Q In your art career, you've collaborated with many different groups of people—from military wives in San Diego to conscientious objectors in Germany. What do you enjoy about working with groups, particularly ones with conflicting perspectives?

A I always learn a lot when I work with a group that’s a bit outside of my comfort zone. It's almost always pretty humbling, and forces me to re-evaluate myself and my relationship with the world.

My more involved projects usually establish a framework resembling social, political or economic structures. Finding a freedom within structure—or better yet, challenging structure—happens when you work with groups, and often leaves me, the artist, not entirely in control.

Even if these challenging moments occur by accident, they’re usually transformational and beautiful. That’s what I enjoy most about this type of work.

Q What groups do we see in your three photographs on display in Toronto?

A CANADA is a photograph of treeplanters on a day off in northern Alberta. ARBEIT was made with a group of teenaged protesters on May Day in Berlin. 2x3x8 features eight young German men doing mandatory social service in lieu of military duty.

Q Where did you meet these groups, and how did you get them to make art with you?

A CANADA was made in summer 2005 when I spent several months living and working with a group of treeplanters. One of the camps was in this rather bucolic setting next to a creek. It was my idea to ask the planters to spell the name of our nation with their bodies, and they thought it was amusing to play with the kind of soft nationalism that is our status quo.

When I was living in Berlin in 2006, I spent May 1 wandering the streets with my camera. May Day is still a major political event there, with the tone now more like a district-wide throw-down than mass civil disobedience. I was thinking about the contradictions between the history of May 1 and the realities playing out on the street. Then I was offered a beer by some teenagers. They wanted me to take their picture, and I suggested we stage a tableau. Together we decided on the word “Arbeit,” which means roughly “job” or “work”, though has fraught meanings in Germany.

2x3x8 is part of an extended project.

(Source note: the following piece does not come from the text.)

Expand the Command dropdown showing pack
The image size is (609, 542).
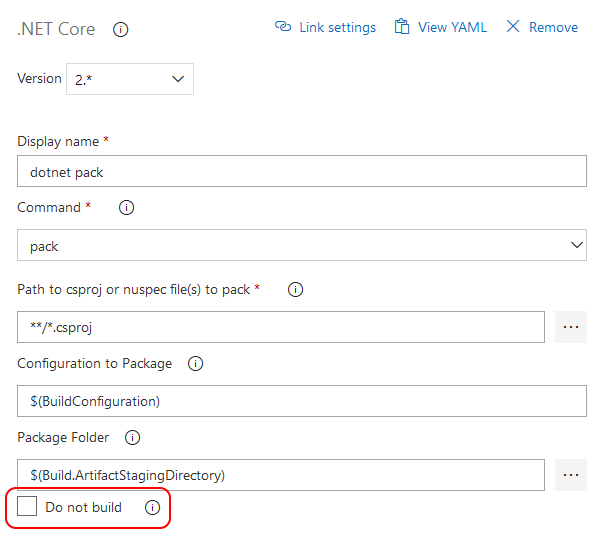(302, 245)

That same year, in Berlin, I negotiated with the national Zivildienst authorities that coordinate service for conscientious objectors. Eight Berlin-based Zivis, as they are called, were allowed to work on an art project with me as part of their state service. After discussions and improv sessions, we collectively wrote and produced a performance, film, and publication. The photograph 2 x 3 x 8 was made as a kind of summary image.

Q The last few weeks in Canadian politics have seemed to indicate group strife rather than group cohesion. What's your take on current events given your experience with groups?

A Personally, I think it's cool and that something remotely radical is actually going down in Canadian politics. I don't think of this fissure as a crisis in negative terms, as we’ve had something like that until this breaking point with an extremist Prime Minister, an inept opposition, and a largely comatose public. In terms of group dynamics, I think strife is almost always accompanies productive change. So I think of this political flux as potentially productive in relation to the dysfunction that preceded it.

Q What are you working on now?
I’m supposed to go to Afghanistan as a war artist in the near future, but my dates keep getting bumped back. So the main thing I’m working on now is a book on a public event I organized with Artspeak in Vancouver. For three hours on the night of September 30, we closed the 200 block of Carrall Street to car traffic. The block was lit with cinema lights and we invited diverse local performers to present. The project has caused lots of debate, and we hope the book represents those conflicting points of view.

Althea Thauberger’s photographs show to January 24 at Toronto’s Susan Hobbs Gallery (www.susanhobbs.com).